Castillo had a chance to start things off on the right foot in 2017, but that ship has already sailed. On Thursday against Northeastern at JetBlue Park, Castillo didn’t run out a routine ground ball. He claims he lost track of the outs. Manager John Farrell isn’t happy about the situation. Via Evan Drellich of the Boston Herald:

“Disappointing for a couple of reasons,” Sox manager John Farrell said. “One, he has lost the number of outs. Still, regardless of another of outs, getting down the line is controllable. And for a player in his situation, every little aspect of the game is important. That’s something that was addressed in the moment. He needs to execute the game situation. And for that matter, every player. But that one obviously stood out.”

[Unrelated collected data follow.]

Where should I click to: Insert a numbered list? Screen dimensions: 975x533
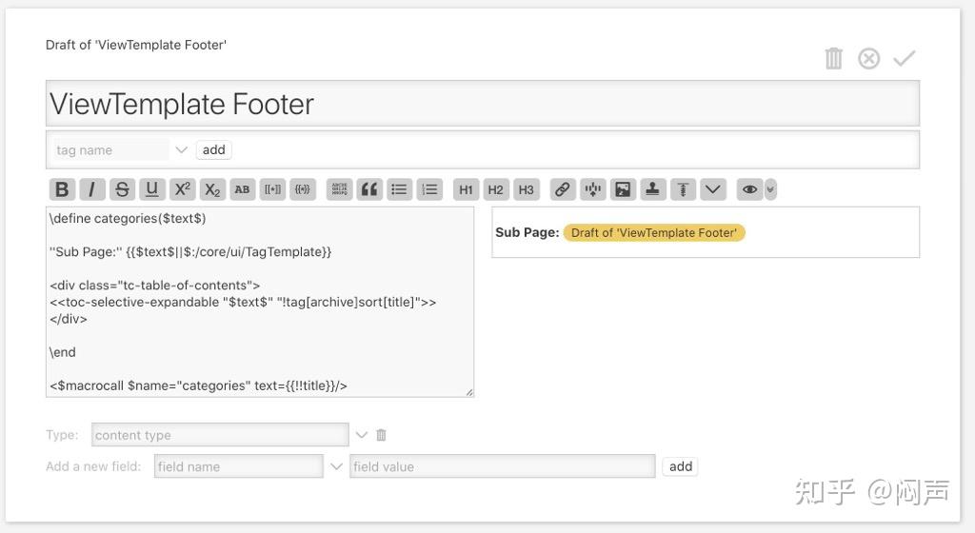click(430, 189)
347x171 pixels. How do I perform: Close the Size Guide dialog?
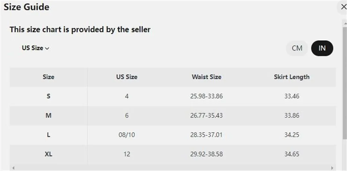[343, 7]
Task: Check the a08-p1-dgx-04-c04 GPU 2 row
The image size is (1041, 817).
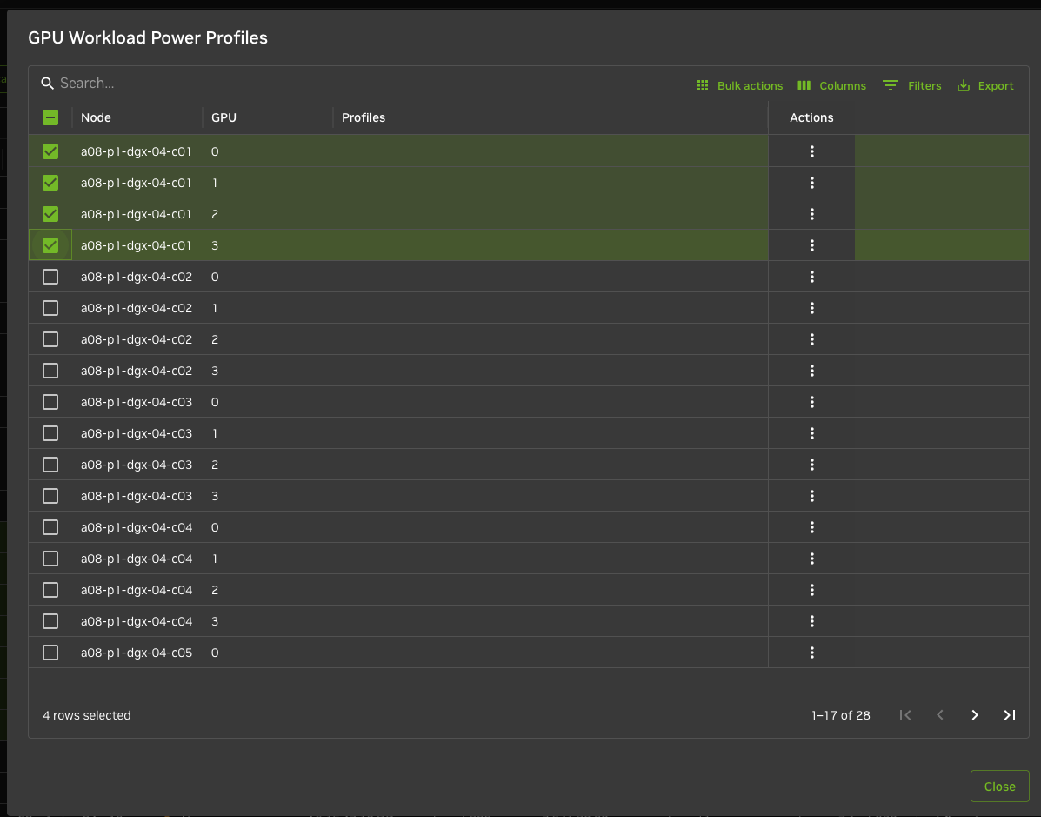Action: [50, 590]
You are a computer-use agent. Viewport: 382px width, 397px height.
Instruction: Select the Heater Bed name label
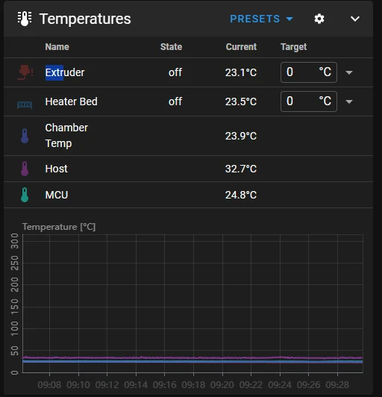[71, 101]
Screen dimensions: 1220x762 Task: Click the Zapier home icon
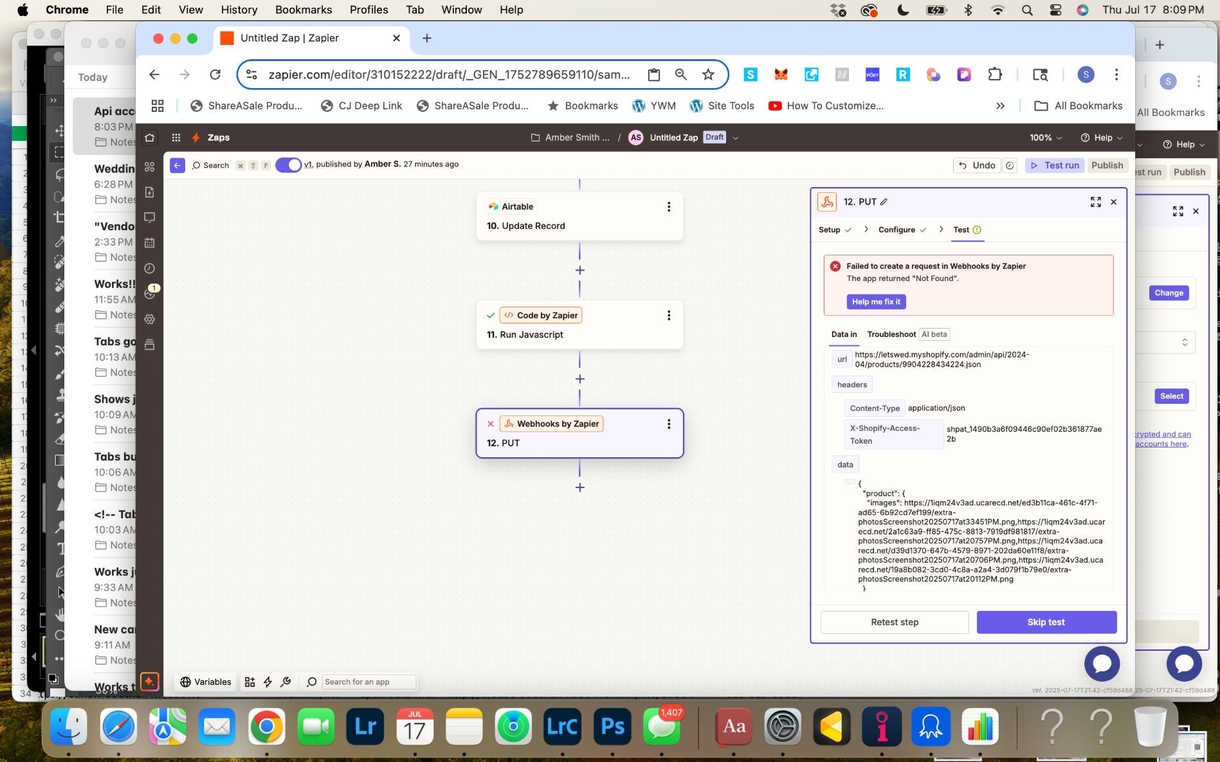coord(149,138)
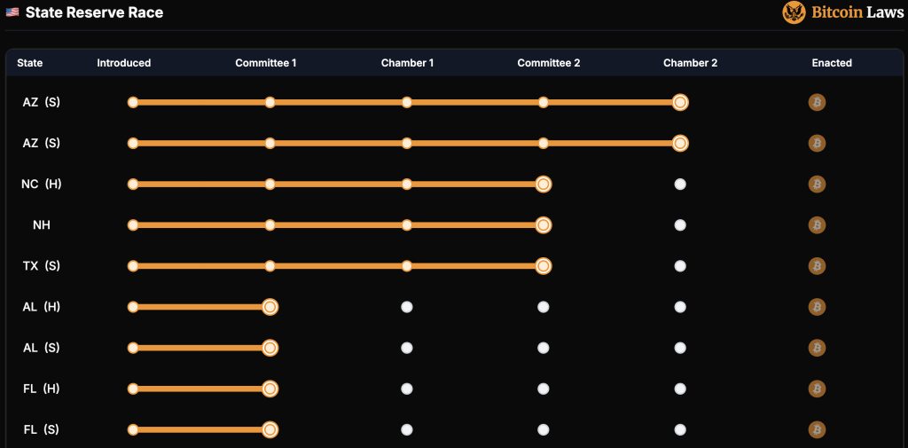Select the Introduced marker in TX (S) row
The height and width of the screenshot is (448, 908).
(x=133, y=266)
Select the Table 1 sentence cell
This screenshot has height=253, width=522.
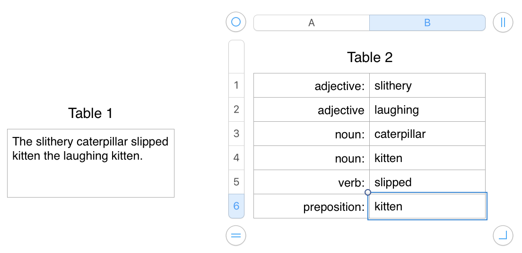pos(91,163)

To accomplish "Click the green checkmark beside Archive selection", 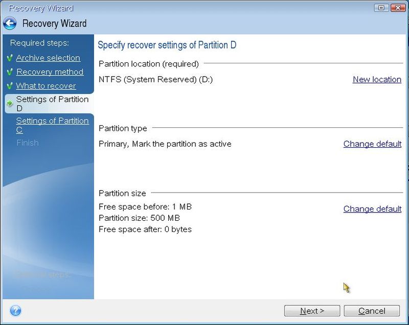I will tap(10, 58).
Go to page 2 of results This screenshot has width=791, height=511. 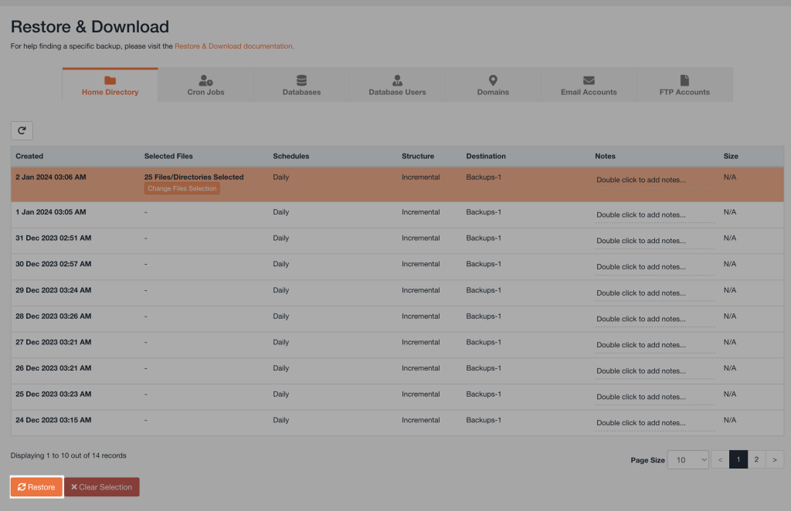pyautogui.click(x=756, y=459)
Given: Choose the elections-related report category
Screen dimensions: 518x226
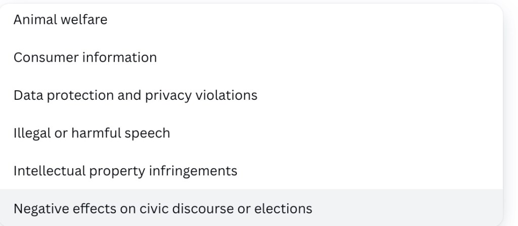Looking at the screenshot, I should click(x=163, y=208).

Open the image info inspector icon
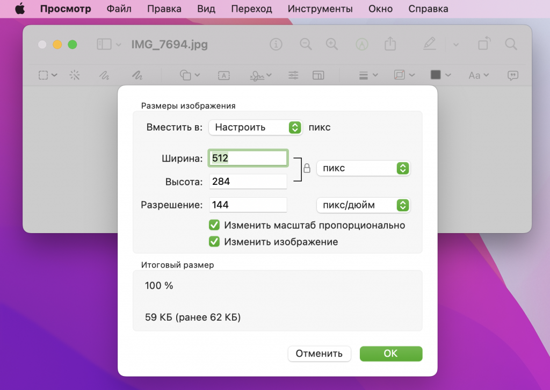[276, 45]
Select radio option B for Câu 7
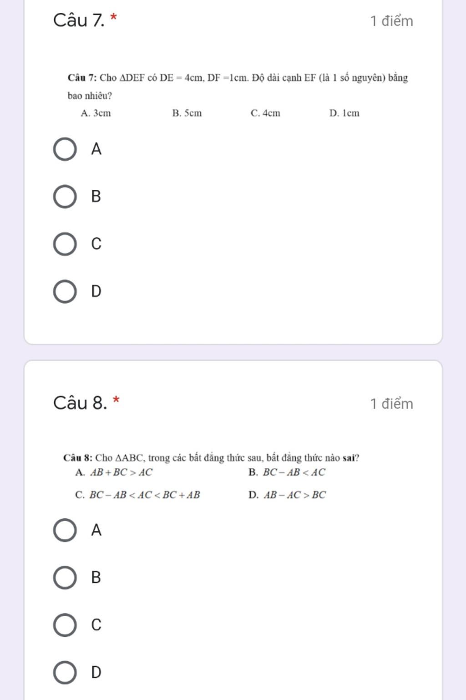The width and height of the screenshot is (466, 700). click(x=65, y=197)
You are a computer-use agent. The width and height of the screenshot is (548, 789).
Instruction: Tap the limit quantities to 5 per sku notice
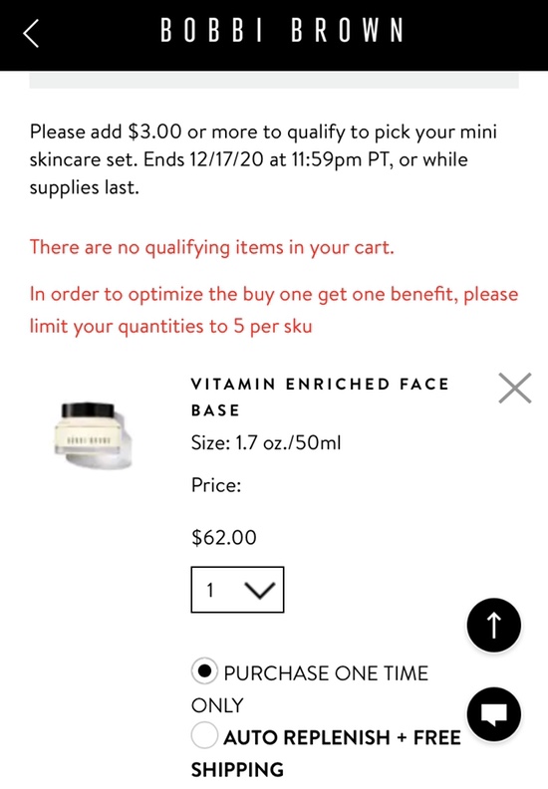[274, 310]
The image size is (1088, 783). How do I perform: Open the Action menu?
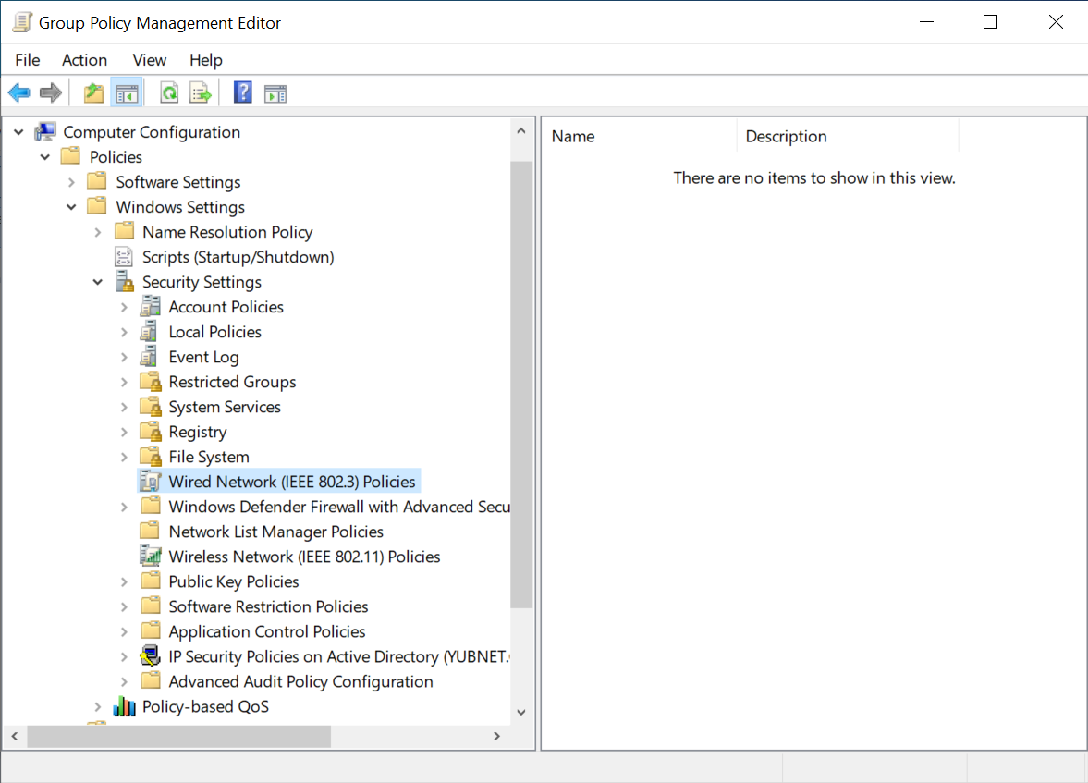pos(84,60)
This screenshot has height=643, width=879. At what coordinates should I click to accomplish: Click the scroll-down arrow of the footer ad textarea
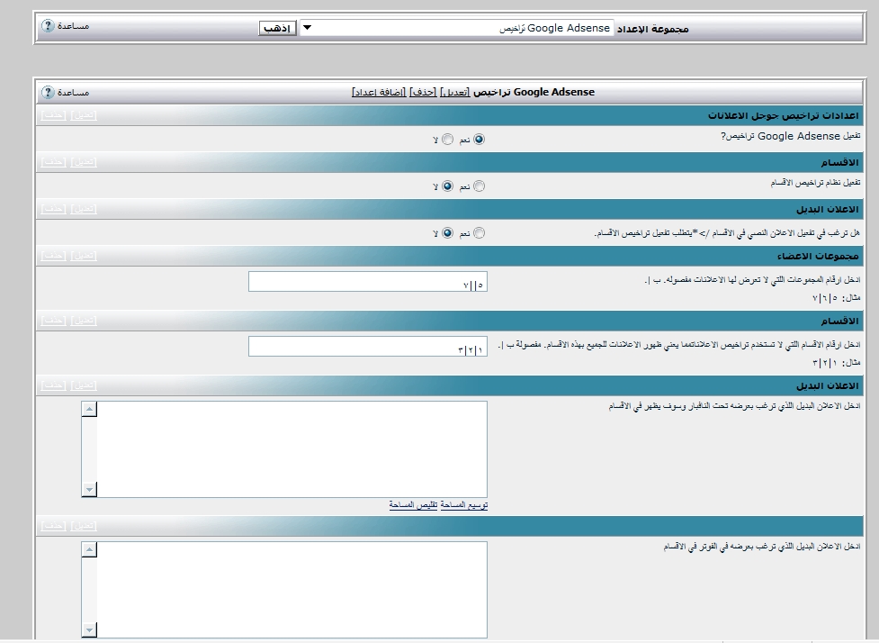89,629
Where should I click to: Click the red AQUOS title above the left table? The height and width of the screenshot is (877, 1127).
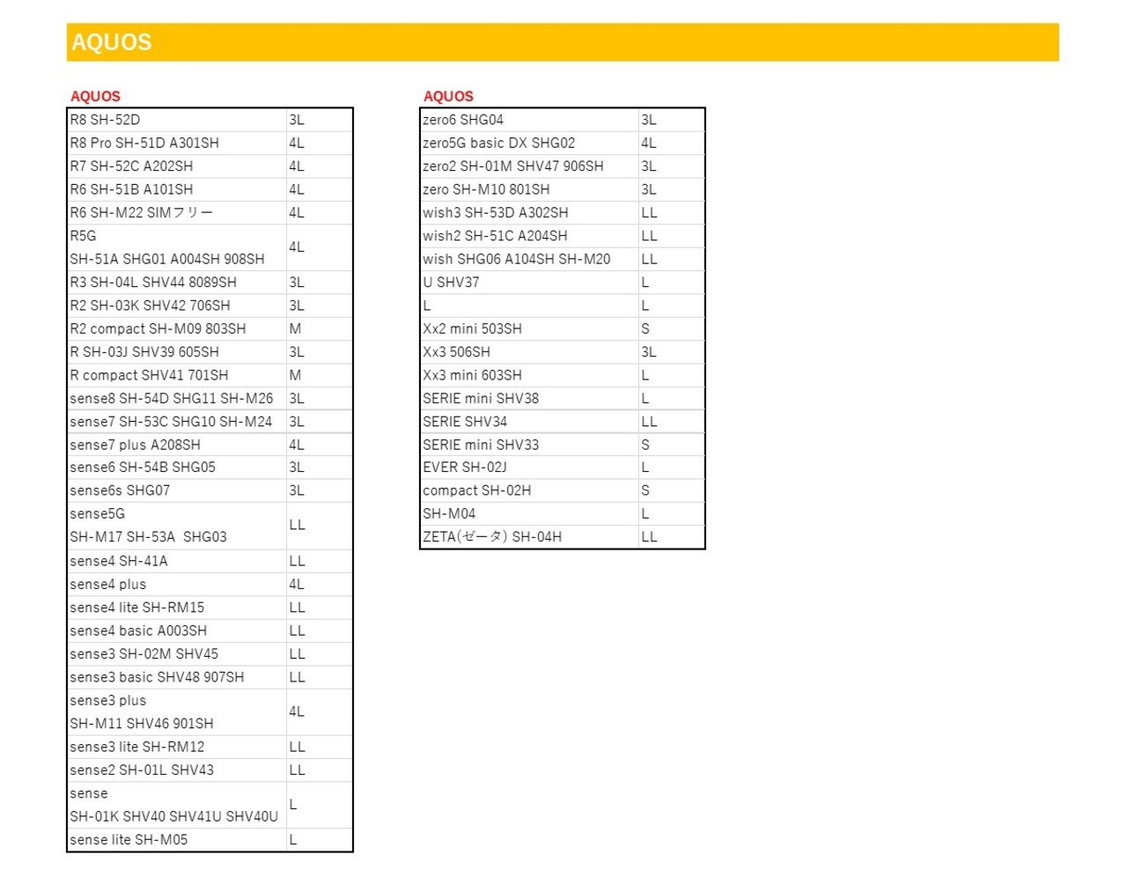(x=95, y=96)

Everyone always makes far too big a deal about running out grounders. It’s a real nit to pick when it’s February 23 and your team just finished playing an exhibition game that is even more meaningless than the other exhibition games that will be played in the coming month.

That being said, Castillo has to prove himself to merit inclusion on the 25-man roster and that means dotting all his i’s and crossing all his t’s. Even if he went hitless all spring, Castillo could have at least said he couldn’t have done anything else better. But on day one, he already gave his team a reason to count him out.